* GIVEN INSTRUCTION *
In the pg_prewarm mailing-list message, why were the patches written, and what does the first one check?

* EXTRACT PROVIDED *
Quick Links

Re: Change prefetch and read strategies to use range in pg_prewarm ... and raise a question about posix_fadvise WILLNEED

From:	Nazir Bilal Yavuz <byavuz81(at)gmail(dot)com>
To:	pgsql-hackers <pgsql-hackers(at)postgresql(dot)org>
Subject:	Re: Change prefetch and read strategies to use range in pg_prewarm ... and raise a question about posix_fadvise WILLNEED
Date:	2024-03-05 11:07:01
Message-ID:	CAN55FZ3pZs77=6Na__eK23f_UvZfZAgxSUexHVrnqLvwoqNJ8w@mail.gmail.com
Views:	Whole Thread \| Raw Message \| Download mbox \| Resend email
Thread:
Lists:	pgsql-hackers

Hi,

Thanks for working on this!

The patches are cleanly applied on top of the current master and all
tests are passed.

On Thu, 4 Jan 2024 at 02:23, Cedric Villemain
<Cedric(dot)Villemain+pgsql(at)abcsql(dot)com> wrote:
>
> Hi,
>
> I wonder what you think of making pg_prewarm use recent addition on
> smgrprefetch and readv ?
>
>
> In order to try, I did it anyway in the attached patches. They contain
> no doc update, but I will proceed if it is of interest.
>
> In summary:
>
> 1. The first one adds a new check on parameters (checking last block is
> indeed not before first block).

* DATASET EXTRACT *
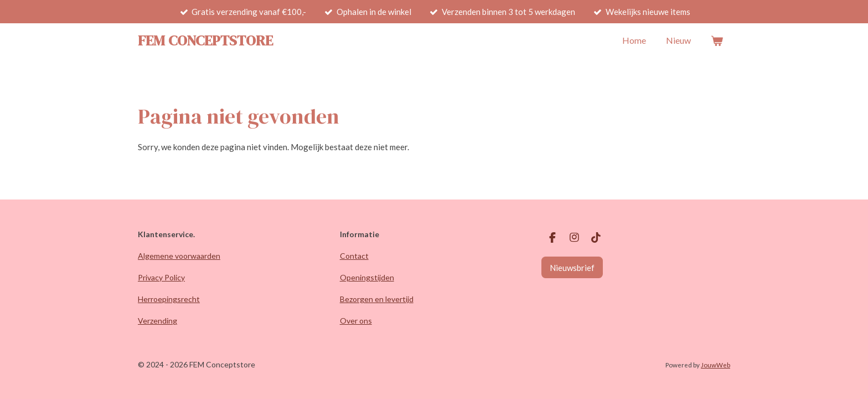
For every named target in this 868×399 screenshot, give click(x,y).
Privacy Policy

* THE RESPONSE *
Cedric Villemain wrote them to try making pg_prewarm use the recent additions smgrprefetch and readv. The first patch adds a parameter check that confirms the last block is not before the first block.